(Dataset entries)
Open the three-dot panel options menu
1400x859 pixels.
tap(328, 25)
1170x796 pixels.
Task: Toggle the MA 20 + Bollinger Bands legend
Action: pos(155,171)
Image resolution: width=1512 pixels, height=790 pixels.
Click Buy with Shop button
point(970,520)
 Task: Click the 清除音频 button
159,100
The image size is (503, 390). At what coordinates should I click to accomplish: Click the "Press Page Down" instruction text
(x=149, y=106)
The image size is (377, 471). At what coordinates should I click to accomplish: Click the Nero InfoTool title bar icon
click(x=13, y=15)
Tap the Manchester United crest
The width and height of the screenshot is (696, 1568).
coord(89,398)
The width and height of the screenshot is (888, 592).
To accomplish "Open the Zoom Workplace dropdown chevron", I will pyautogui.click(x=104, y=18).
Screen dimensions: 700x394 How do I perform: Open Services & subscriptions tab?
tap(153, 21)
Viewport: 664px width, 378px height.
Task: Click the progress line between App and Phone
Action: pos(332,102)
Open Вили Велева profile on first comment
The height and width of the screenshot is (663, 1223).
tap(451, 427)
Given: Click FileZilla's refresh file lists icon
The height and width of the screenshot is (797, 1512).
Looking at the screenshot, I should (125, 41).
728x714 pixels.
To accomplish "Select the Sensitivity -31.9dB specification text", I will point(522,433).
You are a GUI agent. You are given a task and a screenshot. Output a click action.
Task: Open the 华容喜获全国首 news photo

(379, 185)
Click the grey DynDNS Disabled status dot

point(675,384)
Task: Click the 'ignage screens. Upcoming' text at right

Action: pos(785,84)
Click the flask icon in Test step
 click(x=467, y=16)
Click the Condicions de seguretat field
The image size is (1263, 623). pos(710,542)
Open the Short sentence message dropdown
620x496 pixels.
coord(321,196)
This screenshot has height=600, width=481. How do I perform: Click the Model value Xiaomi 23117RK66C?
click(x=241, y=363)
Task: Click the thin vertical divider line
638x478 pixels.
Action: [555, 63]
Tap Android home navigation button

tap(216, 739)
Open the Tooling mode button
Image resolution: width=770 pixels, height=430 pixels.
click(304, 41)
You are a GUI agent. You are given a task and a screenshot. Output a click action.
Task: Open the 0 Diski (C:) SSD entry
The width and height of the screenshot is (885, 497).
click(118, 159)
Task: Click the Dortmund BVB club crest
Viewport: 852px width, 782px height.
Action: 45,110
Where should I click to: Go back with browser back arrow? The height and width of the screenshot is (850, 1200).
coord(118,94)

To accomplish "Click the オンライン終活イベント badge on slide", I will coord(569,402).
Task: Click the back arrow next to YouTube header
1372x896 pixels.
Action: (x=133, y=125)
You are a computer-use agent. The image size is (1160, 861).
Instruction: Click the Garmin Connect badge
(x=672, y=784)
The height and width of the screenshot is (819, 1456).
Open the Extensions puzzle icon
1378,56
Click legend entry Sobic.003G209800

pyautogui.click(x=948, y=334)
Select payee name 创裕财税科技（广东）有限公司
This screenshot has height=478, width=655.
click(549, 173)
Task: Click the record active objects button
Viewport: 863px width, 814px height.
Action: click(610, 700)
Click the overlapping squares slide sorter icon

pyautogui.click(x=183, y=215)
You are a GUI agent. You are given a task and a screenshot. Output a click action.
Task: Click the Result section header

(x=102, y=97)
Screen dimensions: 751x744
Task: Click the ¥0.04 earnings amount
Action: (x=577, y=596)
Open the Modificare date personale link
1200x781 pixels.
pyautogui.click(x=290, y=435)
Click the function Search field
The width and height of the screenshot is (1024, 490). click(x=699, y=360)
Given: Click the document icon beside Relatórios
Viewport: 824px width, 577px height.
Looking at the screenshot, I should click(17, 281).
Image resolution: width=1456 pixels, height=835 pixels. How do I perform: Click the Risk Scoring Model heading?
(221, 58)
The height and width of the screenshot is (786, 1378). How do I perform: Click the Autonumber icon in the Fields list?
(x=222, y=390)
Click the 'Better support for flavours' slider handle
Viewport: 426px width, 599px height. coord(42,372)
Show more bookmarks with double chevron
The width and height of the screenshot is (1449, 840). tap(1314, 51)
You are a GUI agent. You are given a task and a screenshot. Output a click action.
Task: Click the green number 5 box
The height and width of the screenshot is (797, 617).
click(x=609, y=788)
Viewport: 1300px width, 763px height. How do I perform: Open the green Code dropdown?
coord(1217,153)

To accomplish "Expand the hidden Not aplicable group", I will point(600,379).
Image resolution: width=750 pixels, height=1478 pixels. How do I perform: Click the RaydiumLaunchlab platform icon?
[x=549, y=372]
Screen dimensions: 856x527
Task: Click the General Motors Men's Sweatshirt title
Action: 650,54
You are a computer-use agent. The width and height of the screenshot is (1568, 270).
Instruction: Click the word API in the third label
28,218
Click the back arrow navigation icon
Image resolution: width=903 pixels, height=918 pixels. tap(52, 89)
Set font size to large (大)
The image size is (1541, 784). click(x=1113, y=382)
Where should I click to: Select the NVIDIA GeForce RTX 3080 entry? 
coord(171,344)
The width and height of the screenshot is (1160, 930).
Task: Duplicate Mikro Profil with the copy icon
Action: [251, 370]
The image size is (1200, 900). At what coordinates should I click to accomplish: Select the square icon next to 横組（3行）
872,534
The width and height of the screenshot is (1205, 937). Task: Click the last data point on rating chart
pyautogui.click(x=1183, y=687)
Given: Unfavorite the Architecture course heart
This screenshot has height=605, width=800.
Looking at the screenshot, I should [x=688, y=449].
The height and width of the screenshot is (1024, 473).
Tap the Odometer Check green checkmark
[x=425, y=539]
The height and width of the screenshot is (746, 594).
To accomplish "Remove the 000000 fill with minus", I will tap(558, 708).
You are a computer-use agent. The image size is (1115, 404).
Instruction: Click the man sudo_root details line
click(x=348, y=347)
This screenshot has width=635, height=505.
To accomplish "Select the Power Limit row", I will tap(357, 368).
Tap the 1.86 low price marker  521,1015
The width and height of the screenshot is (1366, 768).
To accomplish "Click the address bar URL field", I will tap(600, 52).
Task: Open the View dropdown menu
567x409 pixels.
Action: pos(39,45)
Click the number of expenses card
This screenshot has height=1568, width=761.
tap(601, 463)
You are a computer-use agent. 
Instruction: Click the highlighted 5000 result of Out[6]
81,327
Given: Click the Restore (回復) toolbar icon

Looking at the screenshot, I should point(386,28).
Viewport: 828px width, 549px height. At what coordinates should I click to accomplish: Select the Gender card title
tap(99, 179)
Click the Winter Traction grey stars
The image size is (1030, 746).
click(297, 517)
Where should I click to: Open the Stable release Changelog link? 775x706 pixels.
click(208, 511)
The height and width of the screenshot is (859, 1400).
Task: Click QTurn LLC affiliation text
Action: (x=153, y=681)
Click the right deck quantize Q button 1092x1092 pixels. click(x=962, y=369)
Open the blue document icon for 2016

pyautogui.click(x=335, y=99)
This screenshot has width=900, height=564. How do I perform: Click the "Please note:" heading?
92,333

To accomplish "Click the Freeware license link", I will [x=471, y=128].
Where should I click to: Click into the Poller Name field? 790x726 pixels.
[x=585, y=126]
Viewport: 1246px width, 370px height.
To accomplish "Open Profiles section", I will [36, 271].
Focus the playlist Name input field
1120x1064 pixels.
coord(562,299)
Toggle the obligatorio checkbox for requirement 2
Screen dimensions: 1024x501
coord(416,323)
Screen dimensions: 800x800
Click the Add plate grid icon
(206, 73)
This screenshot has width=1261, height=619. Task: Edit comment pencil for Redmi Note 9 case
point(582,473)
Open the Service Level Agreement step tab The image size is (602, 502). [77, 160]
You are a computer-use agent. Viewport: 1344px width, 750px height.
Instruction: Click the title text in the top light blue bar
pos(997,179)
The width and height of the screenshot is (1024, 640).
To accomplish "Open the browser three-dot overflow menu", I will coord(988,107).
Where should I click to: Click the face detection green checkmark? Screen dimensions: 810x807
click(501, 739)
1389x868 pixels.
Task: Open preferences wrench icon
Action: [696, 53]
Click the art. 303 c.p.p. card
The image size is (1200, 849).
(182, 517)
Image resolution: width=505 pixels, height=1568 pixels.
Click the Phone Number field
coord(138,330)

**AIM OF THE EXERCISE**
Reproduce only the lines above, starting at the line with "1372x896 pixels." and ending at the line with "Given: Click the document", exactly as written.

**TASK ANSWER**
1372x896 pixels.
Action: (x=133, y=125)
You are a computer-use agent. The image size is (1160, 861).
Instruction: Click the Garmin Connect badge
(x=672, y=784)
The height and width of the screenshot is (819, 1456).
Open the Extensions puzzle icon
1378,56
Click legend entry Sobic.003G209800

pyautogui.click(x=948, y=334)
Select payee name 创裕财税科技（广东）有限公司
This screenshot has height=478, width=655.
click(549, 173)
Task: Click the record active objects button
Viewport: 863px width, 814px height.
Action: click(610, 700)
Click the overlapping squares slide sorter icon

pyautogui.click(x=183, y=215)
You are a GUI agent. You are given a task and a screenshot. Output a click action.
Task: Click the Result section header

(x=102, y=97)
Screen dimensions: 751x744
Task: Click the ¥0.04 earnings amount
Action: (x=577, y=596)
Open the Modificare date personale link
1200x781 pixels.
pyautogui.click(x=290, y=435)
Click the function Search field
The width and height of the screenshot is (1024, 490). click(x=699, y=360)
Given: Click the document icon beside Relatórios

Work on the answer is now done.